We’d admired the classic styling of the touring and city riding shoes from Quoc Pham for quite some time, and were happy this year to get ahold of a pair for some longer term testing. I’ve been riding around the city for more than half a year in the all leather mid-height boots, and have been mostly pleased. Probably the biggest improvement is that they’ve replaced my standard fare of commuting in regular mountain bike shoes and then changing into another pair of shoes at the office, so that it was possible to get around without screaming cyclist everywhere I went. Get the full lowdown on the boots, as well as one setup trick that they needed…
The Urbanite Mid boots are a traditionally constructed all leather lace-up shoe with a siped rubber sole and a cutout for an SPD cleat. The sole is fairly flexible, but gets a reinforced nylon shank through its mid section to stiffen it up around the cleat and offer pedaling comfort and efficiency. (We alternate calling them boots and shoes because Quo Pham calls them shoes, but we lean towards a variation on the chukka boot.)
On the outside the soles get a deep 9mm recess for the cleat that leaves about 3mm of clearance over our Crank Brothers cleats even with the shoe shields installed, so there is not any clicking as you walk. Inside the boots there is a recessed section at the sole of the shoe for the pedal insert/cleat nut that is then covered flush with a taped down piece of felt for a smooth transition. They then come with a set of light cork insoles.
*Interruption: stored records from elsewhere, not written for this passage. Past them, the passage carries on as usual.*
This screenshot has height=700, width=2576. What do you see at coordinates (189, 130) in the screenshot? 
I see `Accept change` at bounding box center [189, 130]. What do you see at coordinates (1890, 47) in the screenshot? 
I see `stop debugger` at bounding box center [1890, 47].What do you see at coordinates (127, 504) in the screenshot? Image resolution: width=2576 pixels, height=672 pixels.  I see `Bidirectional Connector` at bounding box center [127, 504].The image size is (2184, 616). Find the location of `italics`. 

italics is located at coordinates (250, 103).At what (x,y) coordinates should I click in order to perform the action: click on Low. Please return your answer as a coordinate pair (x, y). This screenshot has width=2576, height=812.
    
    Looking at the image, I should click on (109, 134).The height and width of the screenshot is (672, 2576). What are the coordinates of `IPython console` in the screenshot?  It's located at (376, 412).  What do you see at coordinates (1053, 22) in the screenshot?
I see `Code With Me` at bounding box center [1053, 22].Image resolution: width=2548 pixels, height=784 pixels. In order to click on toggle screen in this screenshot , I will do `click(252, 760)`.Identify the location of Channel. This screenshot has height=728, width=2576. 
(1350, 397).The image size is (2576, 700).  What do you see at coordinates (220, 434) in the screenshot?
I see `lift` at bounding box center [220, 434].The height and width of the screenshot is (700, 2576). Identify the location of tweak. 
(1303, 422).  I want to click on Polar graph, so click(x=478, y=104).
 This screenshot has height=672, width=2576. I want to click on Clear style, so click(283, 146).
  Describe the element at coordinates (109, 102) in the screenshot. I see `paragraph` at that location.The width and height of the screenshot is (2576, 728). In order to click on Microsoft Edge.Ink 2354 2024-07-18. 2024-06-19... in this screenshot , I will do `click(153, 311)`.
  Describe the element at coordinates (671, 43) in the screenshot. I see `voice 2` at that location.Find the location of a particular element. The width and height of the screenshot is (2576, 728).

Setting up the Urbanite was a little tricky as the material that makes up the cleat recess is relatively soft. When we installed a pair of Crank Brothers cleats, their relatively small footprint compressed the material when they were properly torqued causing the boots to be a bit difficult to clip in to a pedal (see the second image). What we didn’t notice at first was that the threads we were using of the pedal insert cinched down tight into the cleat’s holes making the other threads push up against the back of the cleat. As we tightened the cleat, the cleat nut actually bent a bit which made it rise up on the inside of the shoe (as you can see in the third image) creating an edge inside the shoe that caused discomfort through the felt liner and cork insole. We opened up the shoe, straightened out the cleat nut, and reinstalled the cleats with Crank Brothers shoe shields which help a bit to spread the compression on the sole plate. Since then we haven’t had any further issues, but would probably rather see the shoes ship with a single position cleat nut which would have avoided the issue from the start.
Other than the slightly picky setup, the Urbanite Mid has been an excellent boot throughout our test. As a proper leather shoe, they were actually pretty stiff when I first put them on and had to be properly broken in. I made the mistake of lacing them super tight for the first ride and day wearing them and came home on the verge of getting blister on both feet. But I put them aside for a few days, and came back laced a bit looser for about a week to break them in correctly. Since then the fit has been perfect, and I can lace them either loose or tight depending on my mood and the type of socks I wear.
They are completely comfortable to wear all day, and feel great pedaling to and from the office, sitting at a desk, and walking around town. Their simple understated look has also been great as they look good with a pair of jeans or even something a bit more formal. It’s not to be underestimated how nice it is to have a pair of shoes that are all-day comfortable walking around and still clip in to a set of pedals to ride home. I can count the number of times I’ve ridden up the street on eggbeaters to pick something up or meet someone for a beer without putting on cycling shoes, because I just didn’t want to spend the time in mountain bike shoes. With these, that is totally gone. They are my new go-to for casually getting around by bike.
Based in the UK, Quoc Pham sells the Urbanite Mid for £180, but the ship worldwide and have distributors all over too. UK deliveries are free, EU shipping is £10 per pair of shoes, and £15 everywhere else.